Alleged Intel Raptor Lake Sample 20% Faster Than Alder Lake in New Benchmarks

A Chinese tech site has managed to get its hands on an Intel Engineering Sample, which it alleges matches the key specifications of the upcoming Intel Raptor Lake Core i9-13900. However, this particular engineering sample (ES) is a bit of a turtle concerning clock speeds. Thus, to get some meaningful data out of this hardware, EXP Review compared the ES against an Intel Alder Lake Core i9-12900K at iso-frequencies – including setting a very low base clock of just 1.4 GHz. In its artificially stunted tests, it is interesting to learn that the Raptor Lake (RPL) chip is about 20% faster than Alder Lake (ADL) across many multi-threaded tests. This isn’t the first time Raptor Lake has been rumored to be roughly 20% faster than the previous gen.

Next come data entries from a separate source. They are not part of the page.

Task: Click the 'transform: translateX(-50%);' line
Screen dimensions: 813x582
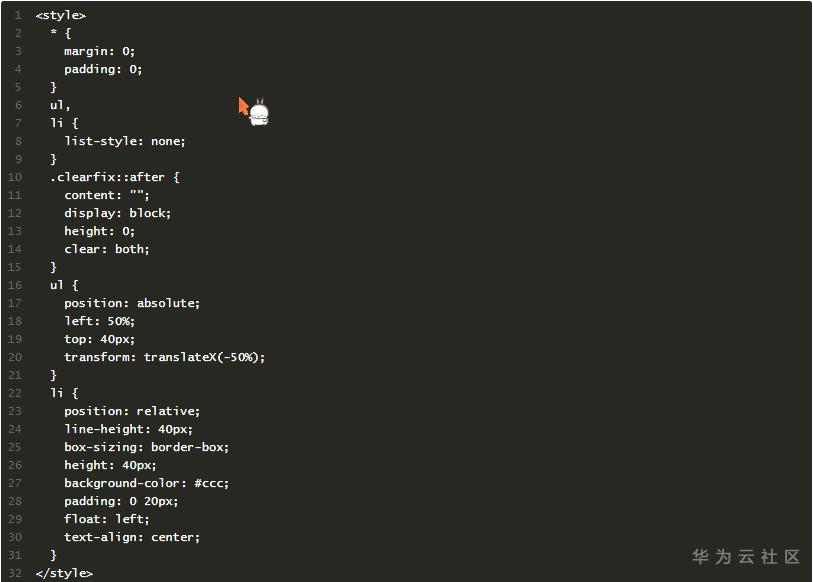Action: (165, 357)
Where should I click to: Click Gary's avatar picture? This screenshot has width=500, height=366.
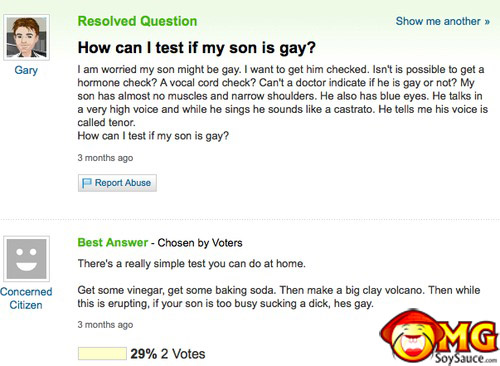click(27, 37)
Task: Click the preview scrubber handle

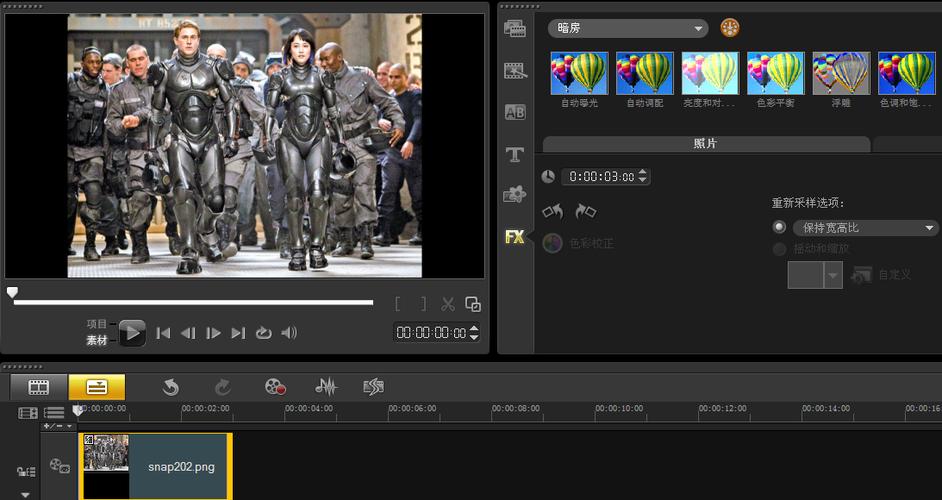Action: (x=12, y=293)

(Image credit: EXP Review)

Before going on to look over some benchmark scores, please check out the CPU-Z comparisons between the EXP Review acquired engineering sample (left) and the known quantity, the Core i9-12900K (right). The critical advances for Raptor Lake seen in this comparison are a 25% increase in thread count and worthwhile additions to L2 and L3 cache quantities. EXP Review thinks the engineering sample is the Core i9-13900, as the processor is rumored to have 8 performance cores and 16 efficiency cores like this one. That is double the number of efficiency cores compared to its Alder Lake predecessor. Another advance is expected with a move from Golden Cove to Raptor Cove performance cores.

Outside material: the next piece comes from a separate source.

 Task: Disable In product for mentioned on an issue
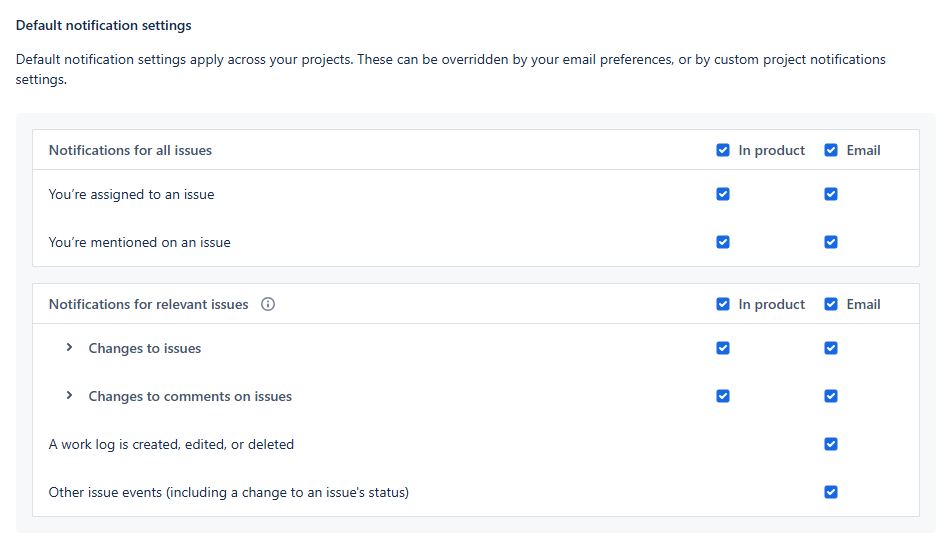tap(723, 242)
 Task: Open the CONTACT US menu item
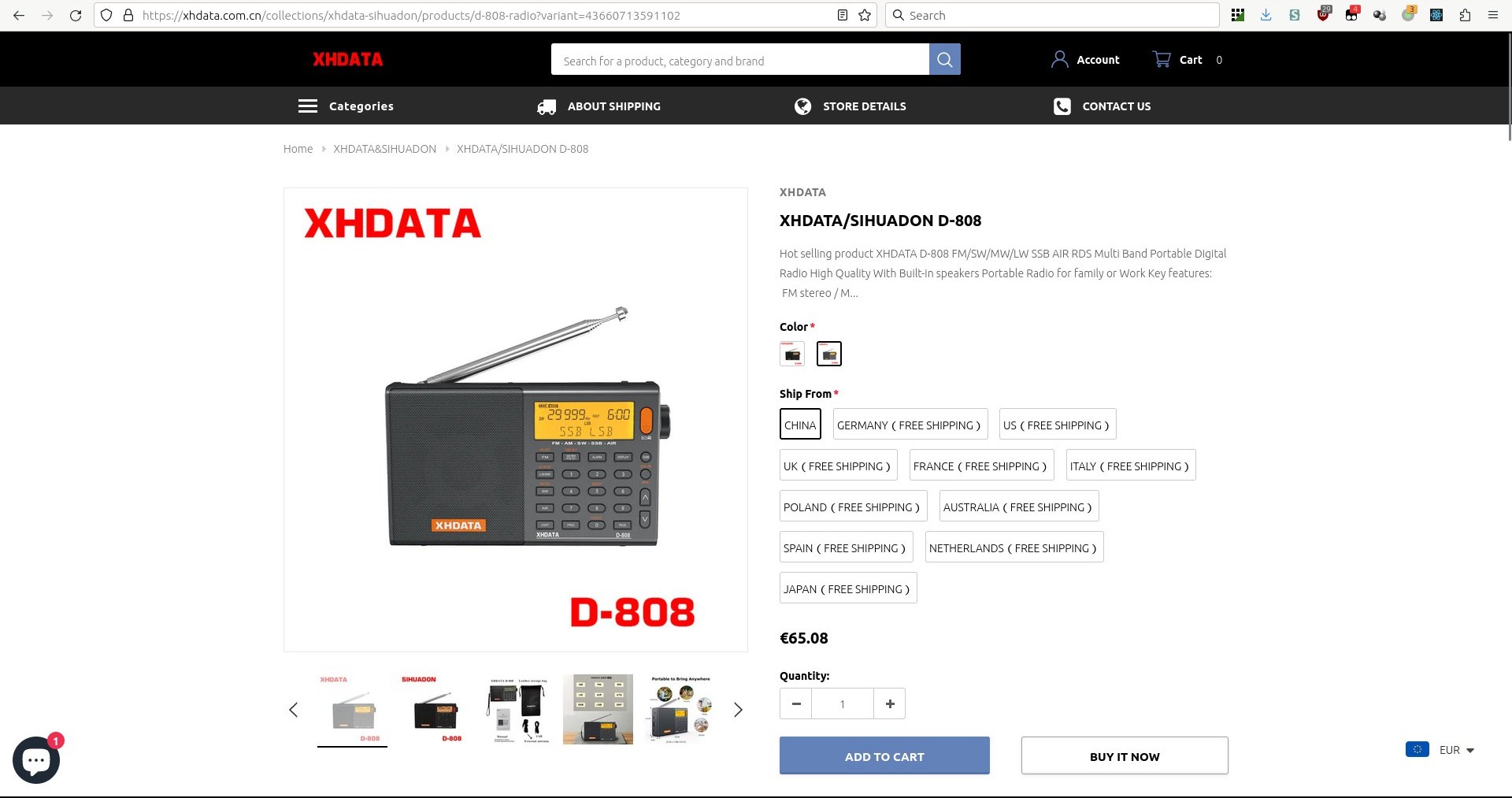point(1102,106)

EXP Review’s results are pretty eye-opening, even given the artificial situation and setup necessary for a ‘fair’ comparison. The tester notes that even at iso-frequencies, there are several drawbacks for the Raptor Lake-powered system. First, this ES is a very early sample with stepping of 0 and revision of A0. Moreover, the ES is planted in a current-gen Z690 motherboard with no explicit support. It would therefore be understandable for the upcoming Intel chip to be a relatively poor performer.

EXP Review completed a wide range of tests with the suspected Intel Core i9-13900 against the Core i9-12900K. The CPUs were swapped in and out of a Z690 motherboard with G.Skill DDR5-5200 16GBx2 memory and an Nvidia GeForce RTX 3090 Founders Edition graphics card. As mentioned in the intro, the Raptor Lake-ES romped home with convincing wins of about 20% on average in multi-threaded non-gaming tests. In these tests, it pulled ahead pretty convincingly in single-threaded tests too. Commonly used benchmarks and apps used to assess CPU performance were rolled out here, including Sandra 2021, 7-Zip, X265, POV-Ray, Blender and Cinebench. Look at some of the sample charts we screen-grabbed and you can see the convincing lead of the suspected Intel Core i9-13900.

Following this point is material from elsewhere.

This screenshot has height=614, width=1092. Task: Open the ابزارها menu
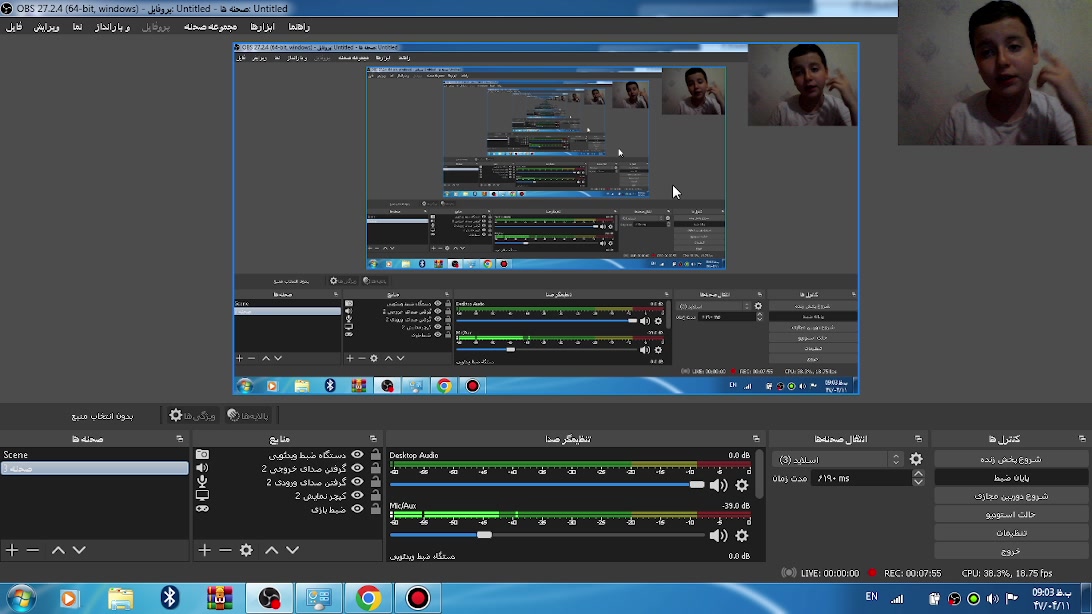[262, 27]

Gaming was a different story, with nothing better than a 9% lead enjoyed by the Raptor Lake-based system. Most of the time, the Raptor Lake advantage was just 2 or 3% – within the margin of error. The extra threads offered by the Raptor Lake-ES chip and the boosted caches aren’t as warmly welcomed by games as in productivity apps and scientific benchmarks.

(Image credit: EXP Review)

Raptor Lake is rumored to feature even faster clocks than what’s possible with the Alder Lake generation. In addition, new advanced overclocking modes and other refinements could allow Intel to crow about the first 6 GHz consumer CPU. Thus there is a lot to look forward to with the advent of Raptor Lake CPUs and 700 Series chipsets, expected to arrive in Q4 this year.